Code the Text- Reading Strategy

I pulled from waaaaaay back in my bag of tricks for this strategy! It's something I used to use all the time with my 7's and 8's but hadn't had the opportunity to try it out with Grade 3's yet. I have been noticing that my students read through assigned Social Studies and Science articles very quickly and don't seem to really understand what they are reading. Using the "Code the Text" strategy is a great way to get your students to slow down as they read and to really think about the words and ideas they are reading about.

The basic idea for this strategy to create a series of codes, or symbols, that your students can write on the paper as they are reading. This way they are slowing down as they read and making a decision about their understanding. The basic set of symbols I use include the following:

- I knew that!
- That's new information for me.
- Uhhh? I don't get it.
- I think this is very important.

Based on what you want your students to learn from the reading you can always create other codes as well. Perhaps you could have code that they use to compare and contrast a previous reading, or to show character traits? It really could be anything you want.

As the students read through the text you have given them they draw the symbols right on the words/sentences that correspond with the symbols you have created.

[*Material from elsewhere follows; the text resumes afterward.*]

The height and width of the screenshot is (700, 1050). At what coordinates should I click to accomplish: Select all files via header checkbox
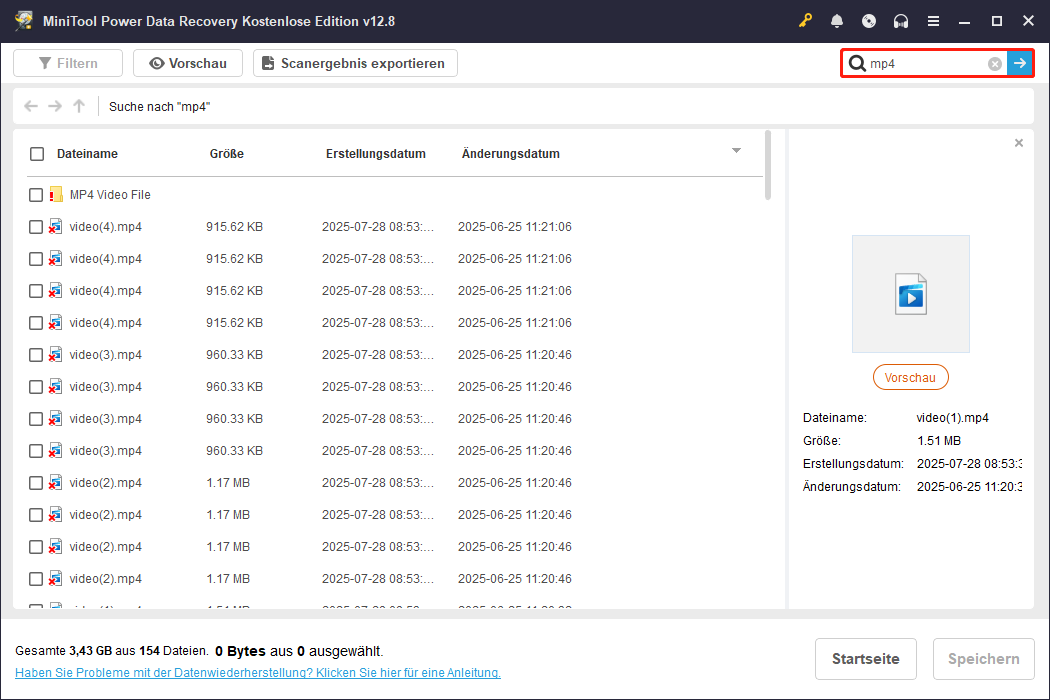point(37,154)
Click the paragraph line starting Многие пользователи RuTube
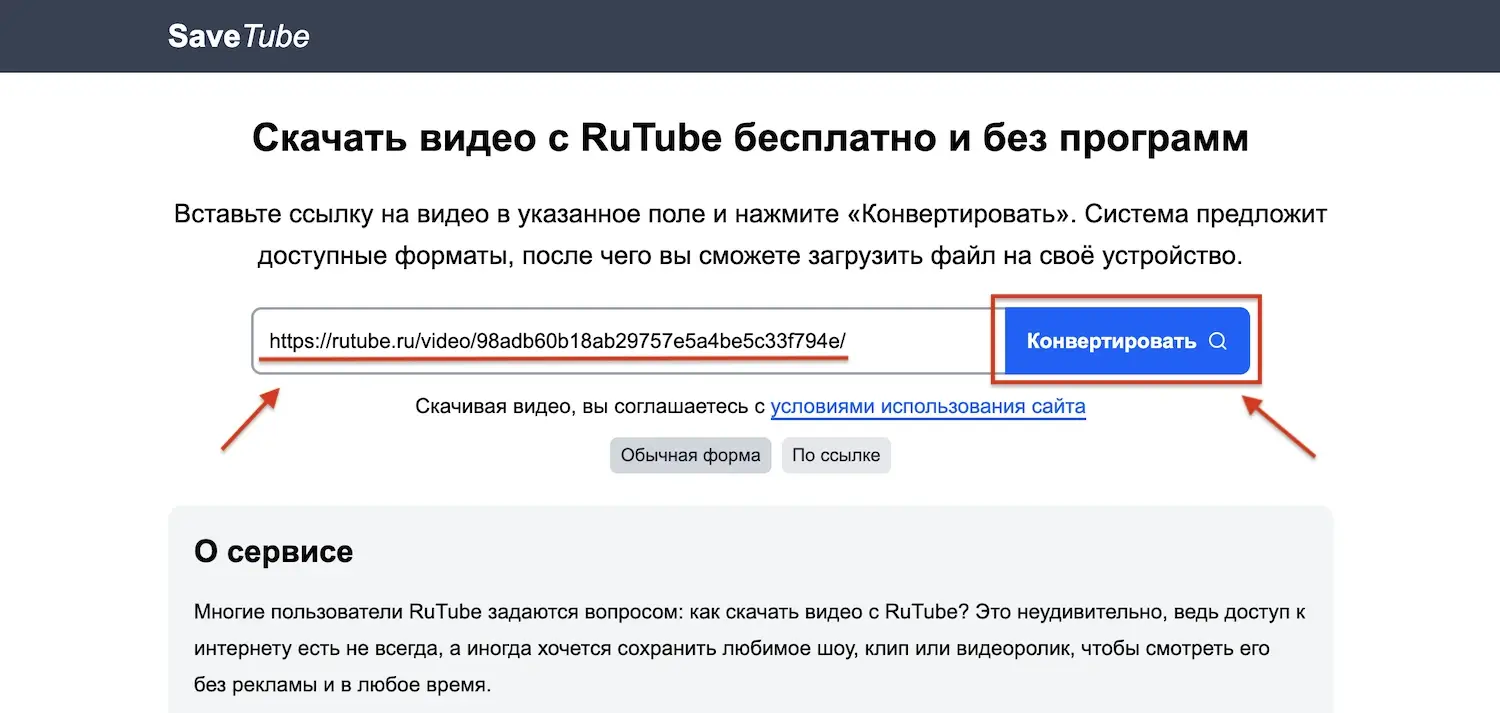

As you walk through the room it only takes a quick glance to see if a large number of students are having trouble in the same part or if they are really getting it. Or you could also collect the readings from the students and assess their understanding that way. 

I created a poster for this strategy using the great clip art from Scrappin Doodles and fonts from Miss Tiina Fonts.  Just click on the image to below to get your own copy.

4 Brilliant Teaching Thoughts:

Ruth said...

Love it, going to use it! I love ideas like this that get kids more engaged in their reading! We are studying ocean animals and this will be perfect for nonfiction books. Thanks!

Christi at Ms. Fultz's Corner said...

Thank you for posting and sharing this. It was a strategy I've used previously, but I had let it fall out of my bag of tricks. I'm putting it back in and using your poster too.

I'm your newest follower,
Christi ツ
Ms. Fultz’s Corner

Leslie @KindergartenWorks said...

Very clever - I think lots of teachers could use this with any non-fiction! I'd love to see it being used in the classroom to get a visual.


Mrs D said...

I'm looking for some awesome Canadian teacher bloggers to participate in a blog hop I'm hosting for Canadian kids books with matching free activities,and I really hope you're interested in participating.